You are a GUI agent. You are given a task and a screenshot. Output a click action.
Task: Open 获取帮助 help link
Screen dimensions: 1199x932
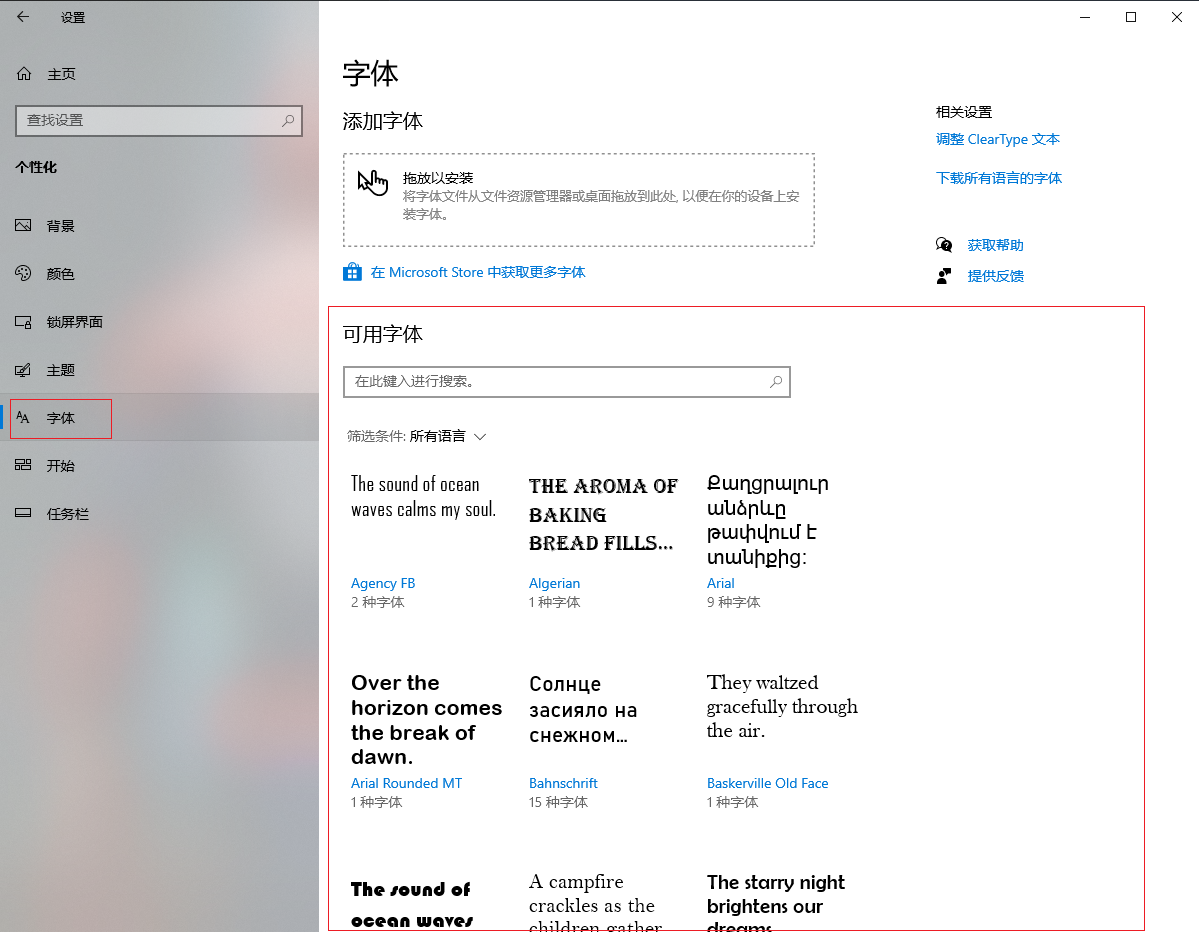tap(995, 245)
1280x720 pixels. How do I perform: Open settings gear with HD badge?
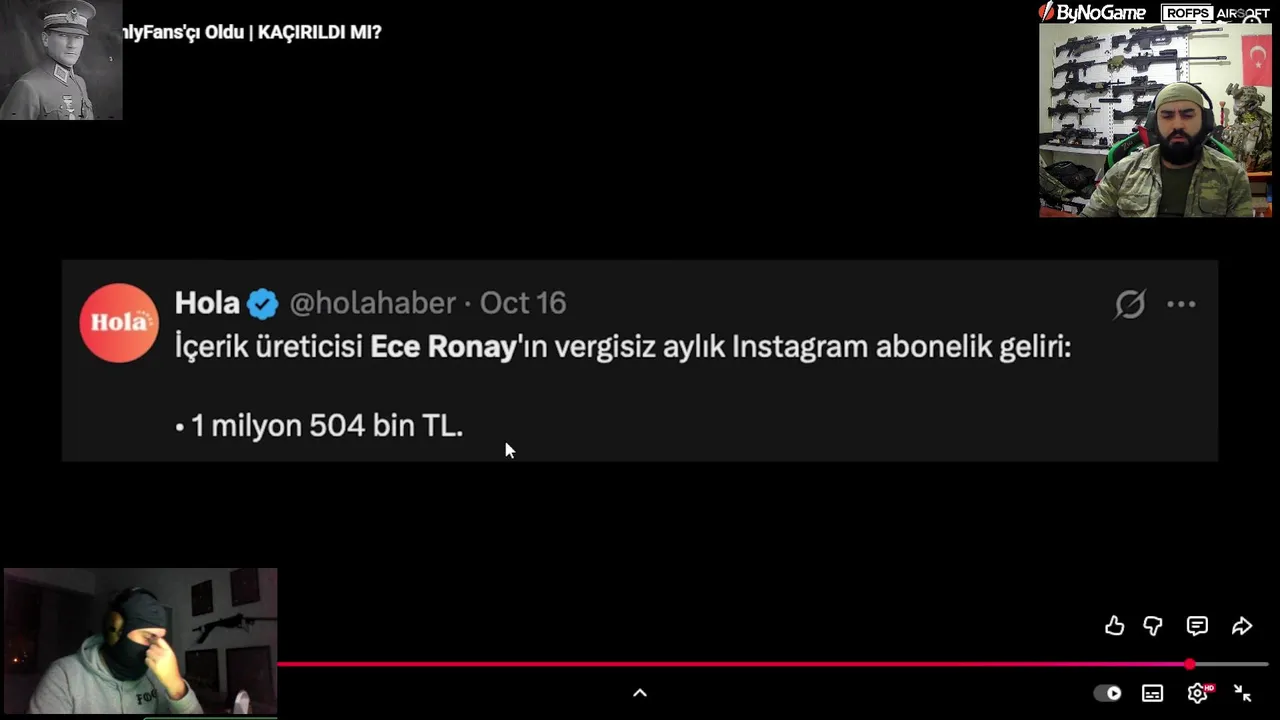[1199, 693]
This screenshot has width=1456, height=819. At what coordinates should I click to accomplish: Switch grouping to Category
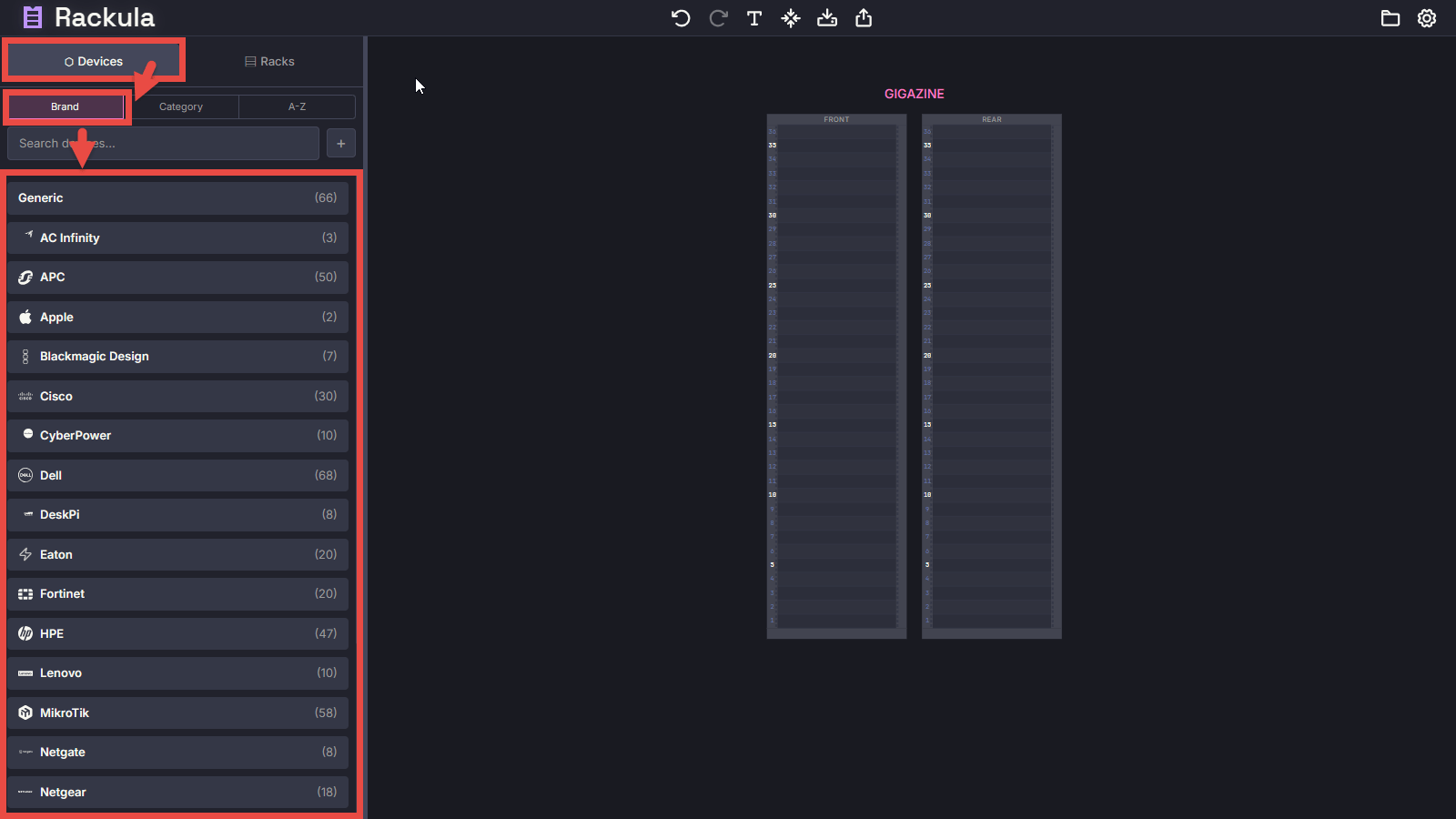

________

▶ Problem statement
So that the copy stays exact, reproduce each record word for word and leave its images out.

▶ Response to this task
You are a GUI agent. You are given a task and a screenshot. Output a click action.
Task: Open 获取帮助 help link
Screen dimensions: 1199x932
tap(995, 245)
1280x720 pixels. How do I perform: Open settings gear with HD badge?
[1199, 693]
This screenshot has width=1456, height=819. At what coordinates should I click to accomplish: Switch grouping to Category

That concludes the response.